*** STUDY MATERIAL ***
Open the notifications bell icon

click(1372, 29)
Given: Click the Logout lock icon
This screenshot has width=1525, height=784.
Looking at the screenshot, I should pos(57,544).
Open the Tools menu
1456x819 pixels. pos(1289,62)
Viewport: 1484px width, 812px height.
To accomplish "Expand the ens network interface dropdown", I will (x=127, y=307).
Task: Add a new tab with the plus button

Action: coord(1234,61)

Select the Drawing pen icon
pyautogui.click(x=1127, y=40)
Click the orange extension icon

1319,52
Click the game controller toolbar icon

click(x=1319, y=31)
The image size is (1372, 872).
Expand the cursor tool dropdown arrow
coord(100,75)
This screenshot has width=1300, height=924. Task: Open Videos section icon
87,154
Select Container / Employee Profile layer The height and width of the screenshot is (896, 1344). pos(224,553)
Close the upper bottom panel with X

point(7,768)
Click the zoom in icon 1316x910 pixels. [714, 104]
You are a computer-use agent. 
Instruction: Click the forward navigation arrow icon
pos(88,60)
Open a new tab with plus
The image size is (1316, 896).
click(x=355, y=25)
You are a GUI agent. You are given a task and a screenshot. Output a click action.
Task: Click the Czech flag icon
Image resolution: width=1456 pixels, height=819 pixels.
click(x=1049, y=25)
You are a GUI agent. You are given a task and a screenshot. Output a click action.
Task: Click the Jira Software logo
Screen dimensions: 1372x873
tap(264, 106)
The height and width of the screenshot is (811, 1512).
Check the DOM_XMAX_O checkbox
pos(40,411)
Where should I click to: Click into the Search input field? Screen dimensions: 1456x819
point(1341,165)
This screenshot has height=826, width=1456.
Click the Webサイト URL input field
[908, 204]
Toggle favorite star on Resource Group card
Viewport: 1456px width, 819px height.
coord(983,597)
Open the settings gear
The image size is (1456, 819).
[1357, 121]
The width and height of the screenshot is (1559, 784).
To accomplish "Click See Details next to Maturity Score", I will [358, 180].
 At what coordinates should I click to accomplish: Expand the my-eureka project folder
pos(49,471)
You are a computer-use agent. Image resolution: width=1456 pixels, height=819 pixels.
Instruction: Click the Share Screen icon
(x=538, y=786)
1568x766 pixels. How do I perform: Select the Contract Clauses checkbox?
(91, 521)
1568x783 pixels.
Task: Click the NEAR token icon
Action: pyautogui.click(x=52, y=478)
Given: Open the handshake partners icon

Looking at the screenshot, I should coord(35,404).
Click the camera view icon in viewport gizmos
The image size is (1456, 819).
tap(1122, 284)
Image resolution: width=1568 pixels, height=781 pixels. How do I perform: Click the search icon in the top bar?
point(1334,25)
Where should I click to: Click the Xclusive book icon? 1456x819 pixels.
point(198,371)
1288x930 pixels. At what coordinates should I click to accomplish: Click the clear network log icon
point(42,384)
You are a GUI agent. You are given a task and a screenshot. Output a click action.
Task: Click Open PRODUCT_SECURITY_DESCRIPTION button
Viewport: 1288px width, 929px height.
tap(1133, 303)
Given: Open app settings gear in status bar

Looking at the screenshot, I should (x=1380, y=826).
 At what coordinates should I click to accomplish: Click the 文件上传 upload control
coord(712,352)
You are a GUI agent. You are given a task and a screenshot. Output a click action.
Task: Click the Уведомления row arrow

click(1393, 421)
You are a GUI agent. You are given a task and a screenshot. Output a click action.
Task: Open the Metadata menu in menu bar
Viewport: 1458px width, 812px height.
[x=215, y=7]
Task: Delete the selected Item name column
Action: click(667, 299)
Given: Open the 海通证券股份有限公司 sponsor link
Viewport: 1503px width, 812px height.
*** End of STUDY MATERIAL ***
_EXERCISE DIRECTIONS:_
Search the entries for the string "will" and collect each line that has it.

_TASK OUTPUT:_
To accomplish "Expand the ens network interface dropdown", I will (x=127, y=307).
To accomplish "Click See Details next to Maturity Score", I will [358, 180].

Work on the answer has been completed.